Dr. Gayed, a rheumatologist at Sandwell and West Birmingham (England) Hospitals, noted that the few, small studies that have been conducted have suggested a link between azathioprine use and an increased risk of infection, the presence of anticardiolipin antibodies, and developmental delay in the child.
To investigate the long-term consequences of SLE drugs on children’s outcomes further, Dr. Gayed and her associates performed a retrospective study involving eight English centers. The study involved a total of 287 children aged 17 years or younger who were born to 200 women who, before giving birth, had satisfied four or more SLE criteria as defined by the American College of Rheumatology.
The women had a mean age of 32 years when they gave birth to their first child and had a median disease duration of 7.1 years. The majority (65%) of women were white, with 15% of mothers being Asian, 10% Afro-Caribbean, and the remainder of "other" or unspecified ethnicity.
Maternal antibodies were detected in the children, including anti-Ro with or without lupus anticoagulant in 38%, any antiphospholipid antibody in 43%, lupus anticoagulant specifically in 33%, and anticardiolipin (IgG or IgM) in 23%.

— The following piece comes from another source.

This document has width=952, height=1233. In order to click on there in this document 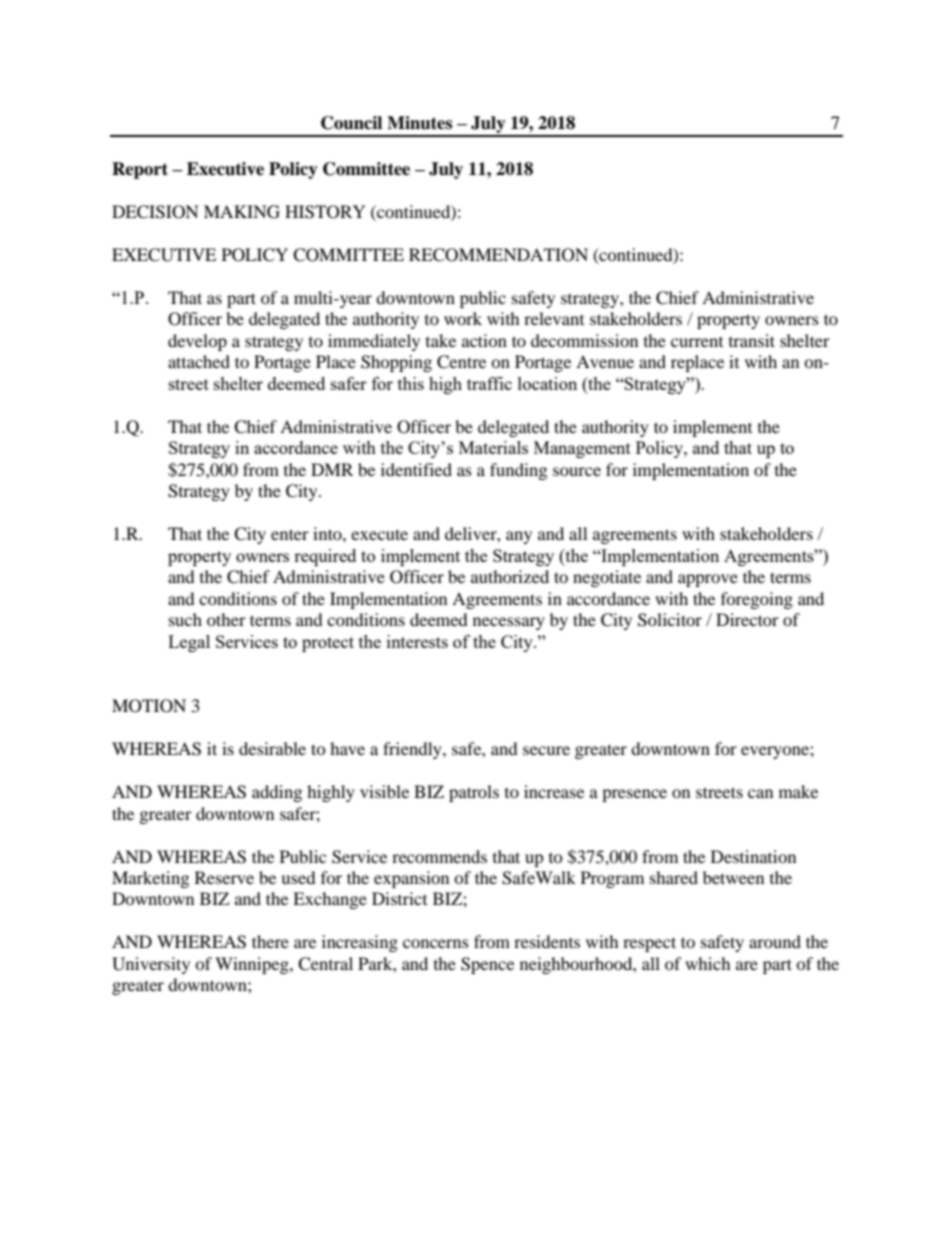, I will do `click(270, 941)`.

Dr. Gayed reported that aspirin was the most commonly used drug during pregnancy and that 202 children had been exposed to it during their mothers’ pregnancy, followed by prednisolone exposure in 169 children, hydroxychloroquine in 152, azathioprine in 88, and heparin in 70. Another three children were exposed to cyclosporine, and one to mycophenolate.

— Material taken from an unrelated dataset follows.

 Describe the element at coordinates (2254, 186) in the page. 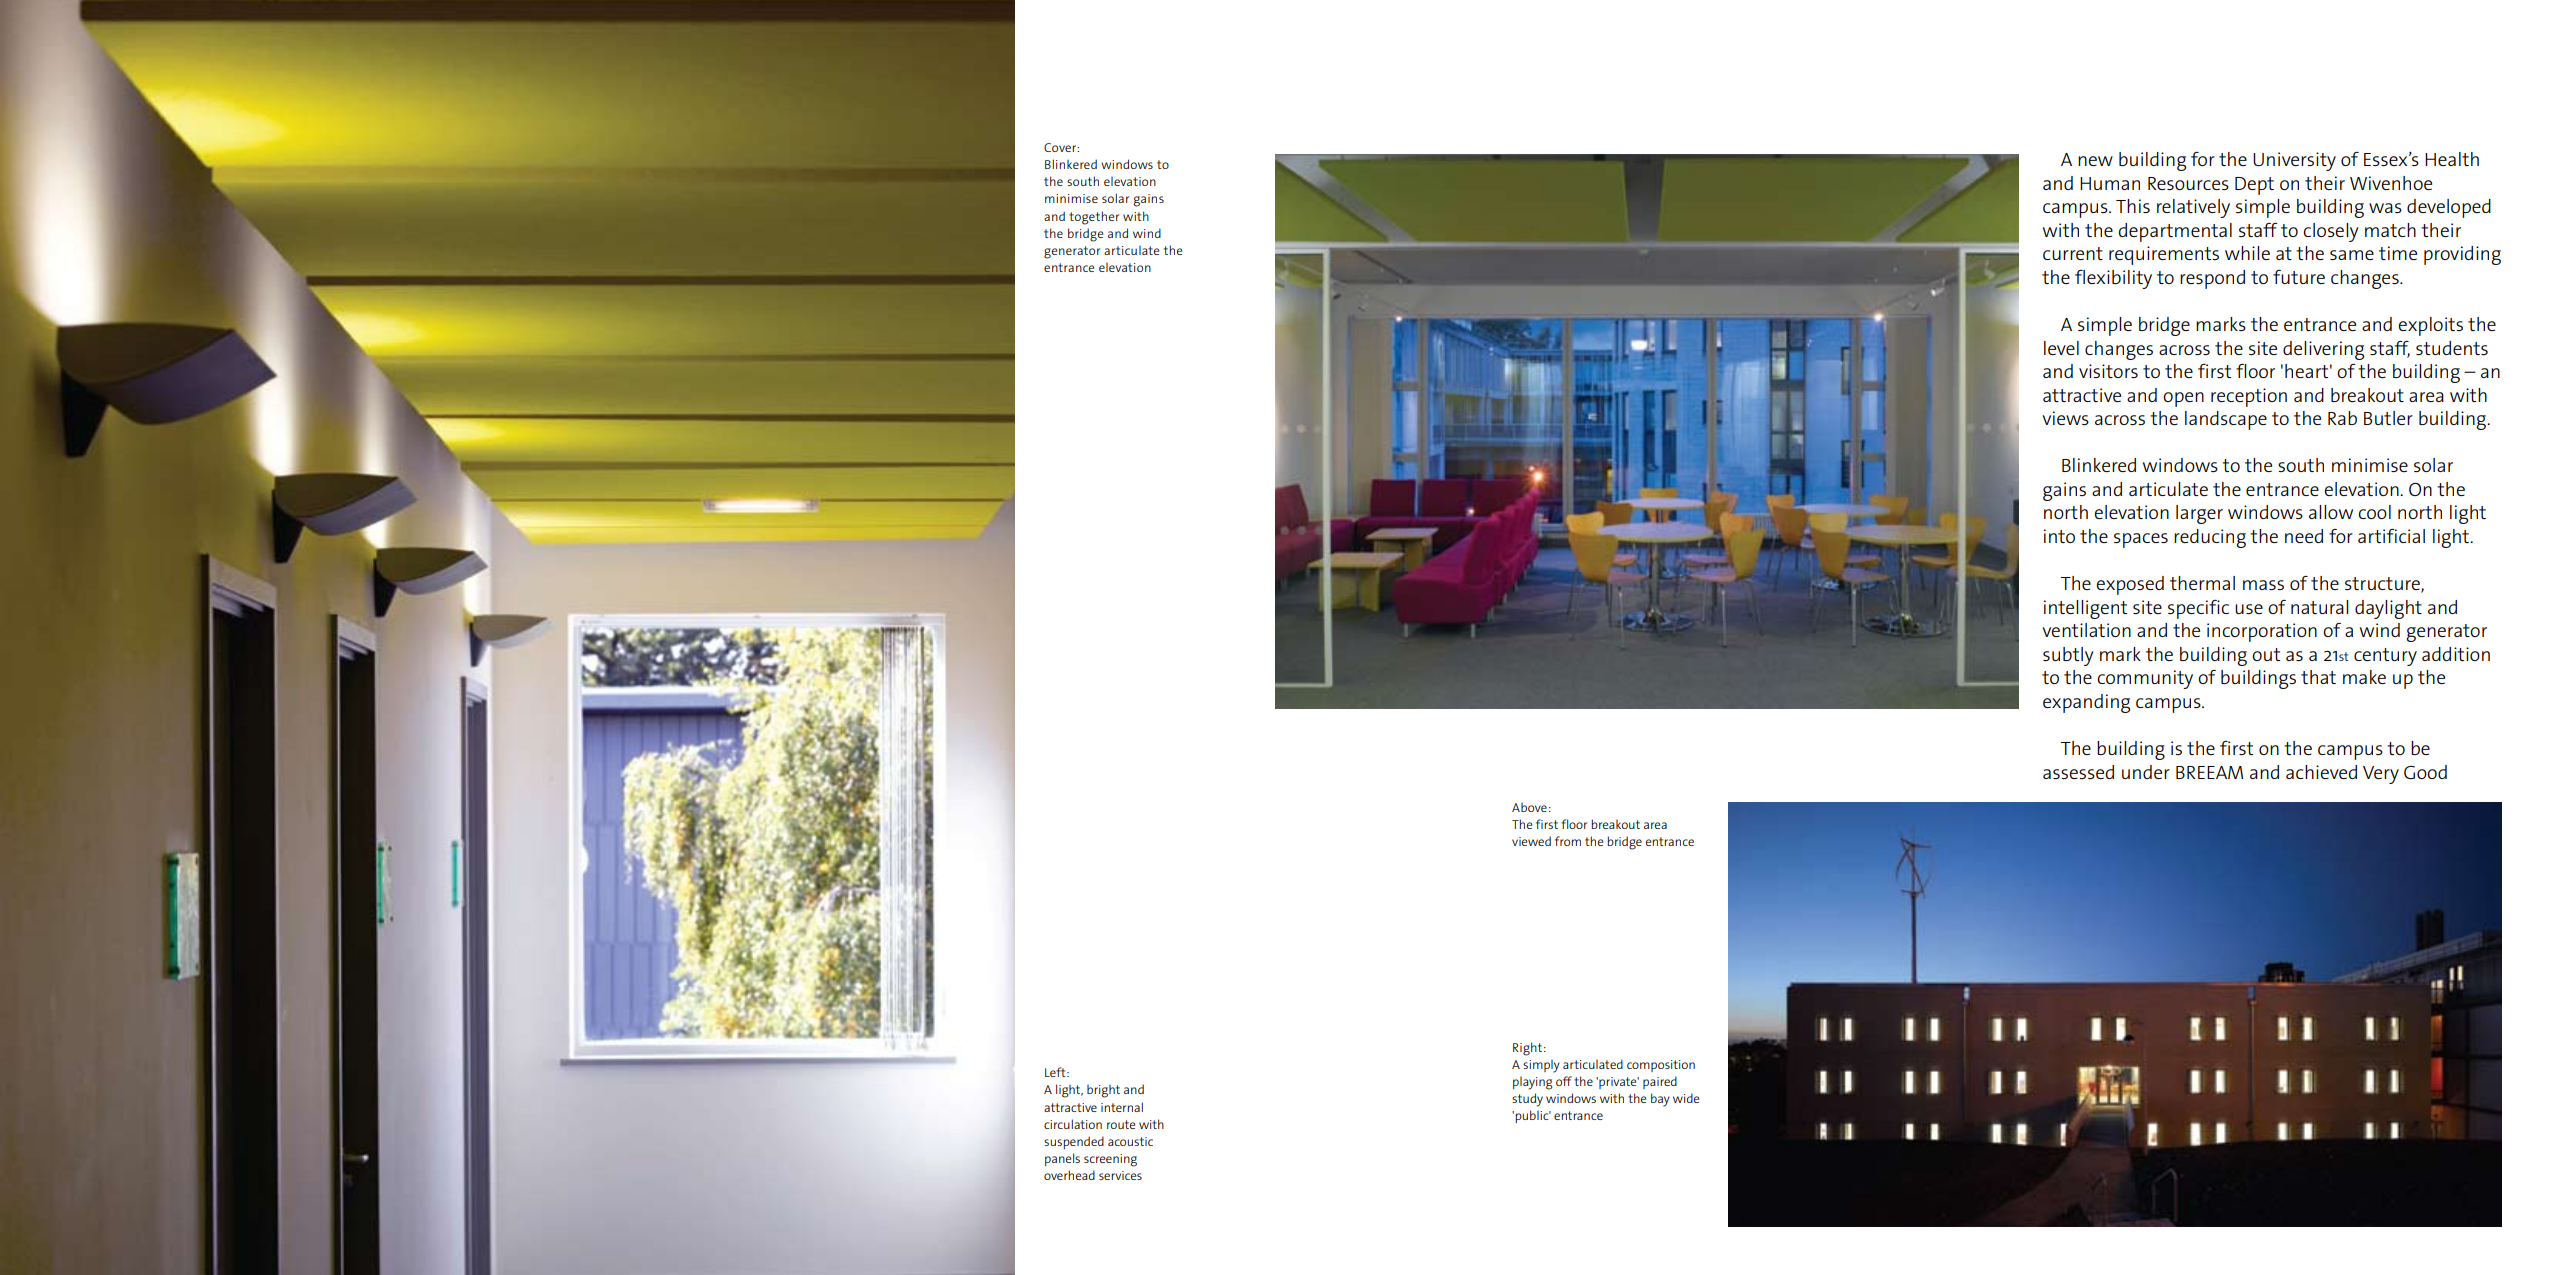

I see `Dept` at that location.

In terms of obstetric outcomes, only 10% of mothers had experienced preeclampsia, of which 6% of cases were severe enough to warrant induction. Intrauterine growth restriction occurred in 11% of pregnancies (not known in a further 6%), with only 7% of cases being severe enough for the mother to be induced.
The mean gestation period was 36.3 weeks and most children were born by vaginal delivery (49%), with 39% born by cesarean section, and 11% with the aid of forceps. The mean birth weight of neonates was 2.7 kg.
The children were assessed at a mean age of 4.6 years. Infection requiring hospital assessment occurred in 40 (14%) of the 287 children studied. The age at which infections occurred reflected the age at which children were assessed in the study, with around half of all infections seen occurring in children less than 5 years of age.
Around 40% of infections were chest-related, Dr. Gayed reported: 17% were caused by pneumonia, 12% bronchiolitis, 5% upper respiratory tract infection, and 7% tonsillitis.
The age of children at assessment, the duration of pregnancy, and birth weight were also not associated with infection risk.
Dr. Gayed had no conflicts of interest. One coauthor disclosed receiving consultancy fees and honoraria from Genentech and Roche and an educational grant from Aspreva/Vifor.
AT RHEUMATOLOGY 2013
Major finding: Exposure to azathioprine during gestation did not increase the risk of infection in children (odds ratio, 1.6; 95% confidence interval 0.8-3.2; P = .15) or developmental problems (OR, 1.22; 95% CI 0.44-3.42; P = .702).
Data source: Multicenter, cross-sectional, retrospective survey of 287 children born to 200 women with systemic lupus erythematosus.
Disclosures: Dr. Gayed had no conflicts of interest. One coauthor disclosed receiving consultancy fees and honoraria from Genentech and Roche and an educational grant from Aspreva/Vitor.